=== Section Start ===

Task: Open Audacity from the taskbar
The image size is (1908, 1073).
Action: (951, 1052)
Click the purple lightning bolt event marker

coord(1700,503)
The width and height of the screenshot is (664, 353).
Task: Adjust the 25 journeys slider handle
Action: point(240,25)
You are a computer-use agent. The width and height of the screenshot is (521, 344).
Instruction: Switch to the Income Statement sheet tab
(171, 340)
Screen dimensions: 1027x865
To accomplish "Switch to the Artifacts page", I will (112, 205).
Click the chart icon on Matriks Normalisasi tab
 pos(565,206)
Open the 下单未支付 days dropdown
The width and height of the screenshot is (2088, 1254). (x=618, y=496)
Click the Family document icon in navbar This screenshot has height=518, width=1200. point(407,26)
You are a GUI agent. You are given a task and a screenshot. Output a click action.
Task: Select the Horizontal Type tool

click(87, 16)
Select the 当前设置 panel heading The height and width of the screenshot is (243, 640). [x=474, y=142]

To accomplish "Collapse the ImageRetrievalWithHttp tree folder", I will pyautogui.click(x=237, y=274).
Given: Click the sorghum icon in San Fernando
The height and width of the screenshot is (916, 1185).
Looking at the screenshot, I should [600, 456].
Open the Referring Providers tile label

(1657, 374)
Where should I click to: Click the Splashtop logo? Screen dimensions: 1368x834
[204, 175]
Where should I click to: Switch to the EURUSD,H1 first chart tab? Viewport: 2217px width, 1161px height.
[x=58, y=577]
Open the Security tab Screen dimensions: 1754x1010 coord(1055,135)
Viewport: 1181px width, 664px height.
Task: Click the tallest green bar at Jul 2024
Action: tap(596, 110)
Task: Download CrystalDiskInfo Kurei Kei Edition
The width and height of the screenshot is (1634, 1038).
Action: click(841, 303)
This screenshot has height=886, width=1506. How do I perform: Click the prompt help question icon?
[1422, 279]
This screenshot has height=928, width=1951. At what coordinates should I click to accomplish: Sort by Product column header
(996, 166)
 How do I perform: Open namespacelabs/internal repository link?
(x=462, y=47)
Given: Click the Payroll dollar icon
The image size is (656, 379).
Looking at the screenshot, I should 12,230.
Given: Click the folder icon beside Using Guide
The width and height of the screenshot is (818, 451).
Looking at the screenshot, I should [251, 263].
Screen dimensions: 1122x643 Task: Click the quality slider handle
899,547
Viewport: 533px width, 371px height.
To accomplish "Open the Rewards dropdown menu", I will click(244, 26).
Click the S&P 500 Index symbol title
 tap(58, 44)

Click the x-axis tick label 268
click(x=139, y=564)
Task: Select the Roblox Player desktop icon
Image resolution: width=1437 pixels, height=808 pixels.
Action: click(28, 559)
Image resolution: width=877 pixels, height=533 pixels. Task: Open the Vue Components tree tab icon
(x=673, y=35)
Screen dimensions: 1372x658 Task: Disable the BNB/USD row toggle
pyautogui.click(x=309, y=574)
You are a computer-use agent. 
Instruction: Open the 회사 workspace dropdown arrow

=== Section End ===

What to produce
Reproduce exactly the stretch of the material above that starts at the line with "Open the Security" and ends at the line with "Given: Click the Payroll dollar icon", both included, and nothing else.

Task answer
Open the Security tab Screen dimensions: 1754x1010 coord(1055,135)
Viewport: 1181px width, 664px height.
Task: Click the tallest green bar at Jul 2024
Action: tap(596, 110)
Task: Download CrystalDiskInfo Kurei Kei Edition
The width and height of the screenshot is (1634, 1038).
Action: click(841, 303)
This screenshot has height=886, width=1506. How do I perform: Click the prompt help question icon?
[1422, 279]
This screenshot has height=928, width=1951. At what coordinates should I click to accomplish: Sort by Product column header
(996, 166)
 How do I perform: Open namespacelabs/internal repository link?
(x=462, y=47)
Given: Click the Payroll dollar icon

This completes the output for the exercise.